Ranibizumab is the humanized fragment of the murine monoclonal antibody that binds all the active forms of the vascular endothelial growth factor, leading to the inhibition of the neovascular process underlying age-related macular degeneration (AMD). In animal studies, intravitreal administration of ranibizumab resulted in penetration of the drug into all layers of the retina and subsequent slow absorption into the systemic circulation. Improvement in visual acuity by 15 or more letters has been observed in 33.8-40.3% of patients treated with ranibizumab in pivotal clinical trials, compared with 5% of patients treated with sham injections and photodynamic therapy (PDT). The addition of PDT to ranibizumab has not been shown to offer any benefit in terms of efficacy and has been found to worsen ocular adverse reactions. The most common adverse ocular reactions reported in patients receiving ranibizumab during clinical trials include conjunctival hemorrhage, eye pain, vitreous floaters, increased intraocular pressure, and intraocular inflammation.
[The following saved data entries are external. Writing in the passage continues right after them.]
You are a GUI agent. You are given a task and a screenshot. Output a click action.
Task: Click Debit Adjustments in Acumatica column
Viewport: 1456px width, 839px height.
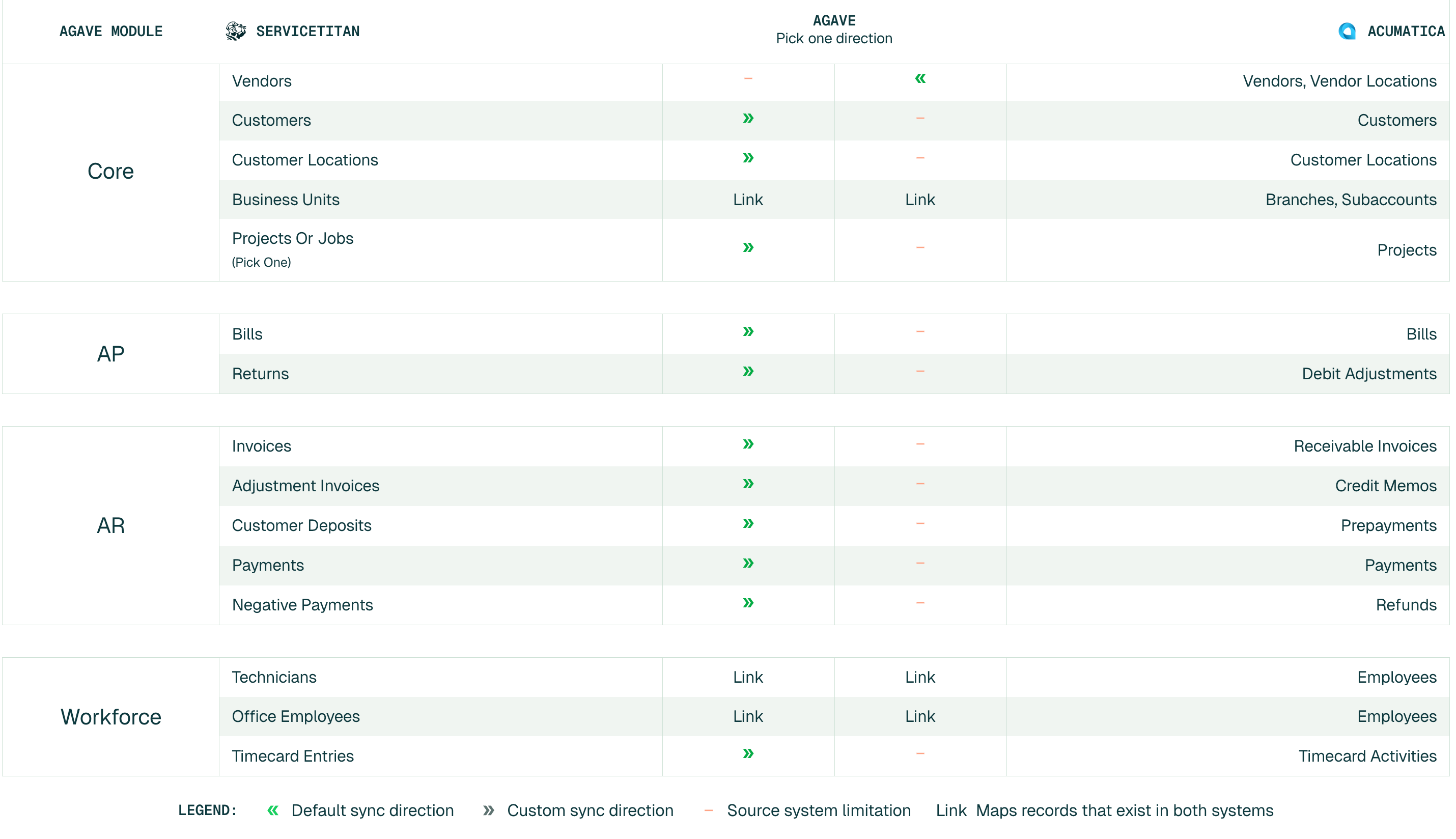coord(1369,373)
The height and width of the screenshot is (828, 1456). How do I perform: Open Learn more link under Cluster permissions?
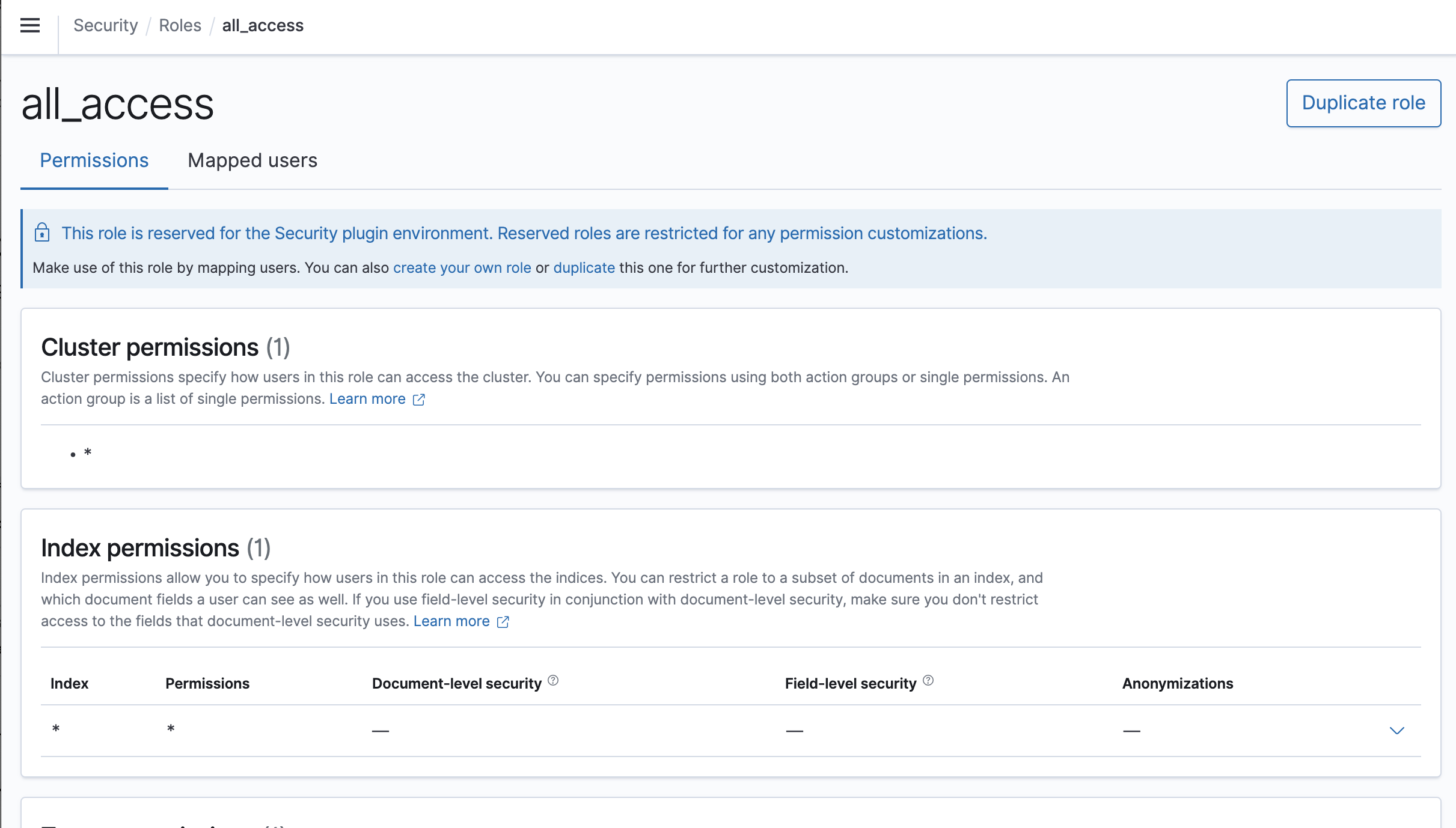coord(367,399)
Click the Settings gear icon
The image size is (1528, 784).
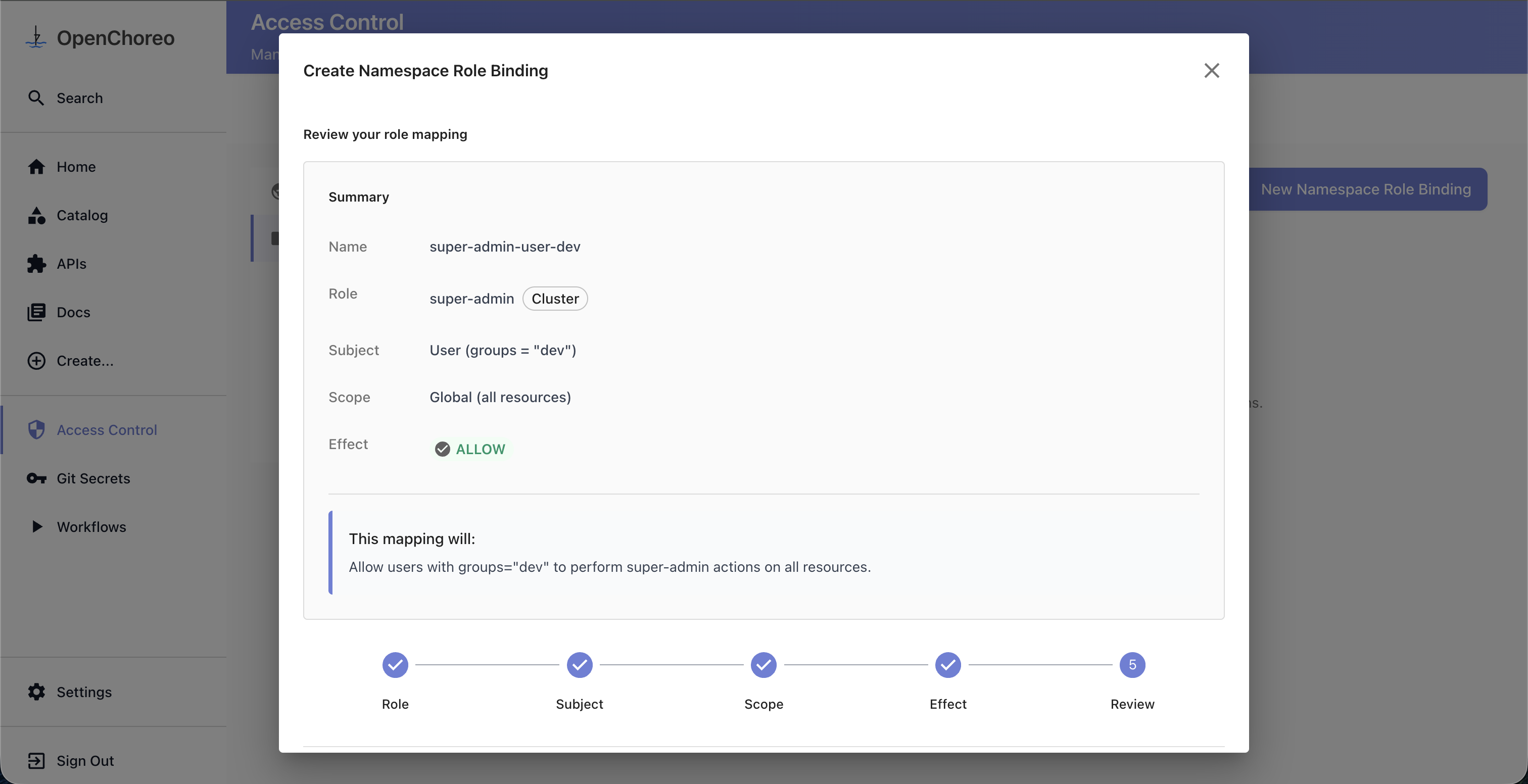(36, 692)
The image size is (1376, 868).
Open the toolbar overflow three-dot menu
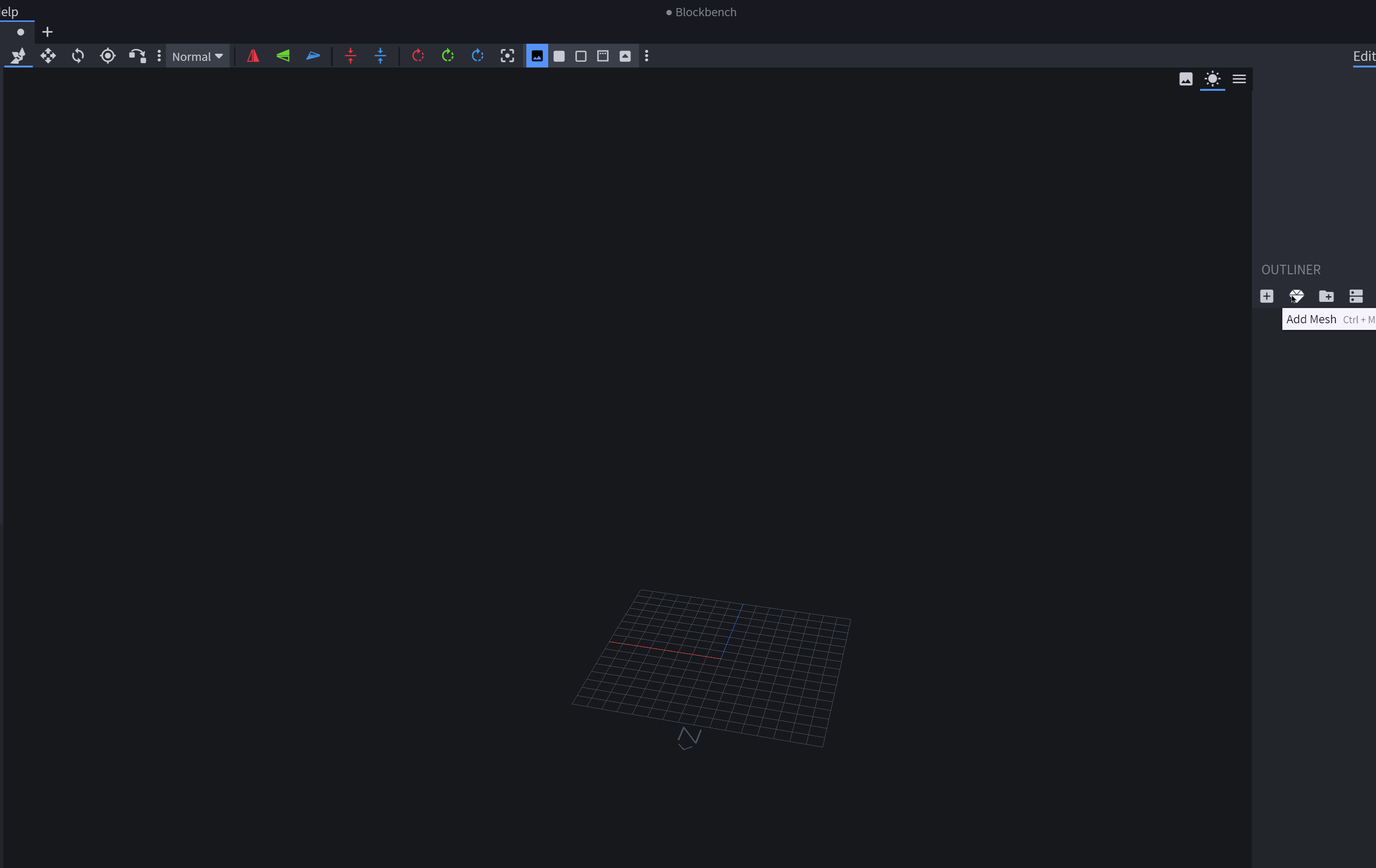[646, 56]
Ranibizumab's efficacy in the treatment of neovascular AMD is well established; however, questions remain regarding the drug's optimal dosing strategy, duration of therapy, and combined therapy with other agents. While ranibizumab has been defined as the best available weapon against AMD, it is also the most expensive.
The efficacy of ranibizumab in the treatment of AMD is well established, but more studies are needed to determine ranibizumab's optimal dosage interval, duration of therapy, and combined use with other agents.